1. I never commented on her personal blog – I commented on a blog that had no personal information about her at all. A blog post where she flat out said she was lying/hiding things from family so as not to “ruin” her “real” wedding. I mean, did you go read all of the other places I write before you commented here?
2. I didn’t email her, she emailed me with insults and a confrontational tone because I disagreed with her. I didn’t even insult her in the initial comment, which she deleted. I just disagreed.
3. She wrote a blog post, posting a private email conversation and saying rude things about me, personally. I wrote a blog post where I disagreed with her actions – AND pointed out that it’s not specific to her, I’ve disagreed with this kind of action for a long time. You’ll see if you read closely that while the actions of your friend (deleting the comments of anyone who disagreed with her, taking it to personal email, posting personal emails and insults – all things she did first) are what lead me to explain myself in this post, I did not attack her.
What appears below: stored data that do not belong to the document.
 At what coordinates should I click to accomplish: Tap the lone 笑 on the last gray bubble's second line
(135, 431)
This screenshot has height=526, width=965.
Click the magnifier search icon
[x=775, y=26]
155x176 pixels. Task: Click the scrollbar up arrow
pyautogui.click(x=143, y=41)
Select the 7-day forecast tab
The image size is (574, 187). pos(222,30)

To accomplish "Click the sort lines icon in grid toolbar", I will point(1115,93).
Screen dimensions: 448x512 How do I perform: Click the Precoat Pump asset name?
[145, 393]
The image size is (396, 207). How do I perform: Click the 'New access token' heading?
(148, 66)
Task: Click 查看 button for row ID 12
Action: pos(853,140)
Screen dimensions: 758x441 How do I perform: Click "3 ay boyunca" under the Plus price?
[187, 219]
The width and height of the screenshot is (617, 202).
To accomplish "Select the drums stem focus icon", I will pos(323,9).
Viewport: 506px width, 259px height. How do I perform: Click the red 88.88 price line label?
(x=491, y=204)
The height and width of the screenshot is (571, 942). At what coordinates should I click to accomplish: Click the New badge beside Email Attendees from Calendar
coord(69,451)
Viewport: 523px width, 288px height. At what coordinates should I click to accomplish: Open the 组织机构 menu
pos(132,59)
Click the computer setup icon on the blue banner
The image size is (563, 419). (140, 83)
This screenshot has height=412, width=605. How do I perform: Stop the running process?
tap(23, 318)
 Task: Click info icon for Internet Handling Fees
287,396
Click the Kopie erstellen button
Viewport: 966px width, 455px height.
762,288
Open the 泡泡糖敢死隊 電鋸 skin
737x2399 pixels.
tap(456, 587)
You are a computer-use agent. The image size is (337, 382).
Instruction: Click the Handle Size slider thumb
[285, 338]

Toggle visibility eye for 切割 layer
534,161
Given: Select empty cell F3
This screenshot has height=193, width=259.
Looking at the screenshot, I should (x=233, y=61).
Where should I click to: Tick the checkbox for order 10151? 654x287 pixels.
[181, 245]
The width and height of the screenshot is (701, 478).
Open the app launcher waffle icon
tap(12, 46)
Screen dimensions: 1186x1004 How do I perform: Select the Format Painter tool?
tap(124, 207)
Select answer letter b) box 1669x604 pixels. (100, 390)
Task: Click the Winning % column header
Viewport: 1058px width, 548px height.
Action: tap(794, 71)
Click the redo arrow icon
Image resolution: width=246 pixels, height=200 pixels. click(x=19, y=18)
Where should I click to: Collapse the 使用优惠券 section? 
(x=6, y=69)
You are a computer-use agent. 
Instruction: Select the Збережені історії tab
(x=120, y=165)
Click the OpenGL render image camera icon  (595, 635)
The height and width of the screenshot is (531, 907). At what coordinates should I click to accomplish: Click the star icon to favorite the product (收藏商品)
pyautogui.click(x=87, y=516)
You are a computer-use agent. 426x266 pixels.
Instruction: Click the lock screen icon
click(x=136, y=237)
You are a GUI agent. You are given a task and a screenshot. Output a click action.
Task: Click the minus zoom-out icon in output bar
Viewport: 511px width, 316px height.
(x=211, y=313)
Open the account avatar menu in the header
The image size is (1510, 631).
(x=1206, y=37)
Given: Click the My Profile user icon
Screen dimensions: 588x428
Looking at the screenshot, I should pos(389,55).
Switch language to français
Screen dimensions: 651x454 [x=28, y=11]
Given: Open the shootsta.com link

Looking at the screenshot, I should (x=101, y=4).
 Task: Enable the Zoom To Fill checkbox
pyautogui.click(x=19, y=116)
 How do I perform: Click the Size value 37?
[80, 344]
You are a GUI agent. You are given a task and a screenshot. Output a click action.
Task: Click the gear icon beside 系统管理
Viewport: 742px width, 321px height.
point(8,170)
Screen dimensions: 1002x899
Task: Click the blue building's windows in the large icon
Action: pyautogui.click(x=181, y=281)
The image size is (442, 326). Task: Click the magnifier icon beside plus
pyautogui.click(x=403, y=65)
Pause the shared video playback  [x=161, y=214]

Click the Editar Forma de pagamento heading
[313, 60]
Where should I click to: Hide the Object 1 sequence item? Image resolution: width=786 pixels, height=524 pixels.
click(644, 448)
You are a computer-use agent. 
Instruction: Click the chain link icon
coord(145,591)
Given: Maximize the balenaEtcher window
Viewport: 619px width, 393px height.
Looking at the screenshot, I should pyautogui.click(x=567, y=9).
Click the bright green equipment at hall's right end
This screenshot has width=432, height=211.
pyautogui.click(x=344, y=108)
Just her actions – actions SHE clearly stated herself.
So while you’re “truly saddened” with my actions – defending myself in a level-headed tone, explaining why I disagreed with her stated actions, all while managing not to call anyone bitter or a “cunt” as some on her site had done – I can only imagine how you must feel about her significantly worse, significantly more dramatic, insulting, rude and overwrought actions.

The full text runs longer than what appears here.